**STUDY MATERIAL**.
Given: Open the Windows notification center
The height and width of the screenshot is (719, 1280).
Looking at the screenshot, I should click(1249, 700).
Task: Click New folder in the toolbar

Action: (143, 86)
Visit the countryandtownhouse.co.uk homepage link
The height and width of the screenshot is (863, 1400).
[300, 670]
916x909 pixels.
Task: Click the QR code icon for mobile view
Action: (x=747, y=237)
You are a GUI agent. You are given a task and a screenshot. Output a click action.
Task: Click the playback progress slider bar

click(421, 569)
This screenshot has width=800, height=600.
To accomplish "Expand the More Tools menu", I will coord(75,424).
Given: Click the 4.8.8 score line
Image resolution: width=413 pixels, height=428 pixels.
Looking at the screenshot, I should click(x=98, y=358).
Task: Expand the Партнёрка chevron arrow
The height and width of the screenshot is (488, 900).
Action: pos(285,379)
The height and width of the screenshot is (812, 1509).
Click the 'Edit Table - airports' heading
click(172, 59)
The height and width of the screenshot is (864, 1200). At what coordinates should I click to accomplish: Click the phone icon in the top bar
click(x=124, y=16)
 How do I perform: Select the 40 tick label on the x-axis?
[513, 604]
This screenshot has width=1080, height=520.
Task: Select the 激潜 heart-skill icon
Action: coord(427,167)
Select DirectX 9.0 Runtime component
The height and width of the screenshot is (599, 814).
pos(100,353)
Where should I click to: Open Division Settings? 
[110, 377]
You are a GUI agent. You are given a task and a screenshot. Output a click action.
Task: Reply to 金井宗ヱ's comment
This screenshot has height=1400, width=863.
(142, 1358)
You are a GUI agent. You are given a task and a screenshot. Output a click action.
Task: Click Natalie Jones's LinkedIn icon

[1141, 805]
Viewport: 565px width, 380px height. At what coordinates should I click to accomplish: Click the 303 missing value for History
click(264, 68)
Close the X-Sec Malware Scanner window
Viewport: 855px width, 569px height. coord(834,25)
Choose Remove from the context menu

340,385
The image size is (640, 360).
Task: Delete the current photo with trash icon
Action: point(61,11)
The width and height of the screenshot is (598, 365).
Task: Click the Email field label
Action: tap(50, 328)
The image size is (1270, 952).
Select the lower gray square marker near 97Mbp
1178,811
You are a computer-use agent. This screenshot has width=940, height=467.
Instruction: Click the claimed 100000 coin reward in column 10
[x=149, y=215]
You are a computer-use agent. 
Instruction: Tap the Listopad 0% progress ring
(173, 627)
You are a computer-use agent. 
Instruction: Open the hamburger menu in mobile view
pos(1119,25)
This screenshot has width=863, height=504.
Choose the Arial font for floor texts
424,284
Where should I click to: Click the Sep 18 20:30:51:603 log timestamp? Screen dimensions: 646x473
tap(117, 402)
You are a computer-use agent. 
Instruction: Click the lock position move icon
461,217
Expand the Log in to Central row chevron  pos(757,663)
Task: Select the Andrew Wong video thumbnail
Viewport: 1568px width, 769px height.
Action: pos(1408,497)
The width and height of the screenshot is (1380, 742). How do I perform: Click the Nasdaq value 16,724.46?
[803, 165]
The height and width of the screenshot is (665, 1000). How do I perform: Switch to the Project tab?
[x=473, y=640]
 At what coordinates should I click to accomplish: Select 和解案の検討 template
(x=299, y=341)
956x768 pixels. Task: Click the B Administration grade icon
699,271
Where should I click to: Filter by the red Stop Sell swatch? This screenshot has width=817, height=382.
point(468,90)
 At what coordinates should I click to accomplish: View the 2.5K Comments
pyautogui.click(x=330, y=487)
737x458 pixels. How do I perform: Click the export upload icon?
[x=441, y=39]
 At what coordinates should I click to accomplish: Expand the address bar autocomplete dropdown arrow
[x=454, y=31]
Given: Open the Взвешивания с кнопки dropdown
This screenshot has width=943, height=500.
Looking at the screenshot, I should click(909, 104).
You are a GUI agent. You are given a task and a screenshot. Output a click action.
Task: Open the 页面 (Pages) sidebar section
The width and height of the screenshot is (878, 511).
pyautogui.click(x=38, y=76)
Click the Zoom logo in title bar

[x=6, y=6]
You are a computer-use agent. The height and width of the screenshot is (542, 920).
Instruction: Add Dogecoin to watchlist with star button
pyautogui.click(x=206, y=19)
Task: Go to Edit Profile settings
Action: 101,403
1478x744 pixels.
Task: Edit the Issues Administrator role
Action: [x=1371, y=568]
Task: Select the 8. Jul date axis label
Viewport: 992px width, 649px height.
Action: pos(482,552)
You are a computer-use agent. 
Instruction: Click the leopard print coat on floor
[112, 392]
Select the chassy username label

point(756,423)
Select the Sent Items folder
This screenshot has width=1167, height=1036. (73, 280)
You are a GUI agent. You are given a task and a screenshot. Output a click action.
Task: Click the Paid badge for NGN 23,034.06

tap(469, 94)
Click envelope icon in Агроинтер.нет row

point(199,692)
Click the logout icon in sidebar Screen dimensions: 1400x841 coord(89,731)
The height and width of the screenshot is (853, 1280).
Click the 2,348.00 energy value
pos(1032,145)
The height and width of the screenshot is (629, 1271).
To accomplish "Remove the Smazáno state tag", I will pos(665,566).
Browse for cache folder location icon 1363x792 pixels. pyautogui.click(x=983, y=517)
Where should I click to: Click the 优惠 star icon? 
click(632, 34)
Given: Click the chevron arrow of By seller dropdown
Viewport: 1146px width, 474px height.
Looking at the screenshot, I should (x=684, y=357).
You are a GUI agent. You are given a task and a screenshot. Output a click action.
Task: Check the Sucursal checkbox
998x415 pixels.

**AIM OF THE TASK**. Word for word, give back all the lines above.

**RESULT OF THE TASK**.
Given: Open the Windows notification center
The height and width of the screenshot is (719, 1280).
Looking at the screenshot, I should click(1249, 700).
Task: Click New folder in the toolbar

Action: (143, 86)
Visit the countryandtownhouse.co.uk homepage link
The height and width of the screenshot is (863, 1400).
[300, 670]
916x909 pixels.
Task: Click the QR code icon for mobile view
Action: (x=747, y=237)
You are a GUI agent. You are given a task and a screenshot. Output a click action.
Task: Click the playback progress slider bar

click(421, 569)
This screenshot has width=800, height=600.
To accomplish "Expand the More Tools menu", I will coord(75,424).
Given: Click the 4.8.8 score line
Image resolution: width=413 pixels, height=428 pixels.
Looking at the screenshot, I should click(x=98, y=358).
Task: Expand the Партнёрка chevron arrow
The height and width of the screenshot is (488, 900).
Action: pos(285,379)
The height and width of the screenshot is (812, 1509).
Click the 'Edit Table - airports' heading
click(172, 59)
The height and width of the screenshot is (864, 1200). At what coordinates should I click to accomplish: Click the phone icon in the top bar
click(x=124, y=16)
 How do I perform: Select the 40 tick label on the x-axis?
[513, 604]
This screenshot has width=1080, height=520.
Task: Select the 激潜 heart-skill icon
Action: coord(427,167)
Select DirectX 9.0 Runtime component
The height and width of the screenshot is (599, 814).
pos(100,353)
Where should I click to: Open Division Settings? 
[110, 377]
You are a GUI agent. You are given a task and a screenshot. Output a click action.
Task: Reply to 金井宗ヱ's comment
This screenshot has height=1400, width=863.
(142, 1358)
You are a GUI agent. You are given a task and a screenshot. Output a click action.
Task: Click Natalie Jones's LinkedIn icon

[1141, 805]
Viewport: 565px width, 380px height. At what coordinates should I click to accomplish: Click the 303 missing value for History
click(264, 68)
Close the X-Sec Malware Scanner window
Viewport: 855px width, 569px height. coord(834,25)
Choose Remove from the context menu

340,385
The image size is (640, 360).
Task: Delete the current photo with trash icon
Action: point(61,11)
The width and height of the screenshot is (598, 365).
Task: Click the Email field label
Action: tap(50, 328)
The image size is (1270, 952).
Select the lower gray square marker near 97Mbp
1178,811
You are a computer-use agent. This screenshot has width=940, height=467.
Instruction: Click the claimed 100000 coin reward in column 10
[x=149, y=215]
You are a computer-use agent. 
Instruction: Tap the Listopad 0% progress ring
(173, 627)
You are a computer-use agent. 
Instruction: Open the hamburger menu in mobile view
pos(1119,25)
This screenshot has width=863, height=504.
Choose the Arial font for floor texts
424,284
Where should I click to: Click the Sep 18 20:30:51:603 log timestamp? Screen dimensions: 646x473
tap(117, 402)
You are a computer-use agent. 
Instruction: Click the lock position move icon
461,217
Expand the Log in to Central row chevron  pos(757,663)
Task: Select the Andrew Wong video thumbnail
Viewport: 1568px width, 769px height.
Action: pos(1408,497)
The width and height of the screenshot is (1380, 742). How do I perform: Click the Nasdaq value 16,724.46?
[803, 165]
The height and width of the screenshot is (665, 1000). How do I perform: Switch to the Project tab?
[x=473, y=640]
 At what coordinates should I click to accomplish: Select 和解案の検討 template
(x=299, y=341)
956x768 pixels. Task: Click the B Administration grade icon
699,271
Where should I click to: Filter by the red Stop Sell swatch? This screenshot has width=817, height=382.
point(468,90)
 At what coordinates should I click to accomplish: View the 2.5K Comments
pyautogui.click(x=330, y=487)
737x458 pixels. How do I perform: Click the export upload icon?
[x=441, y=39]
 At what coordinates should I click to accomplish: Expand the address bar autocomplete dropdown arrow
[x=454, y=31]
Given: Open the Взвешивания с кнопки dropdown
This screenshot has width=943, height=500.
Looking at the screenshot, I should click(909, 104).
You are a GUI agent. You are given a task and a screenshot. Output a click action.
Task: Open the 页面 (Pages) sidebar section
The width and height of the screenshot is (878, 511).
pyautogui.click(x=38, y=76)
Click the Zoom logo in title bar

[x=6, y=6]
You are a computer-use agent. The height and width of the screenshot is (542, 920).
Instruction: Add Dogecoin to watchlist with star button
pyautogui.click(x=206, y=19)
Task: Go to Edit Profile settings
Action: 101,403
1478x744 pixels.
Task: Edit the Issues Administrator role
Action: [x=1371, y=568]
Task: Select the 8. Jul date axis label
Viewport: 992px width, 649px height.
Action: pos(482,552)
You are a computer-use agent. 
Instruction: Click the leopard print coat on floor
[112, 392]
Select the chassy username label

point(756,423)
Select the Sent Items folder
This screenshot has width=1167, height=1036. (73, 280)
You are a GUI agent. You are given a task and a screenshot. Output a click action.
Task: Click the Paid badge for NGN 23,034.06

tap(469, 94)
Click envelope icon in Агроинтер.нет row

point(199,692)
Click the logout icon in sidebar Screen dimensions: 1400x841 coord(89,731)
The height and width of the screenshot is (853, 1280).
Click the 2,348.00 energy value
pos(1032,145)
The height and width of the screenshot is (629, 1271).
To accomplish "Remove the Smazáno state tag", I will pos(665,566).
Browse for cache folder location icon 1363x792 pixels. pyautogui.click(x=983, y=517)
Where should I click to: Click the 优惠 star icon? 
click(632, 34)
Given: Click the chevron arrow of By seller dropdown
Viewport: 1146px width, 474px height.
Looking at the screenshot, I should (x=684, y=357).
You are a GUI agent. You are given a task and a screenshot. Output a click action.
Task: Check the Sucursal checkbox
998x415 pixels.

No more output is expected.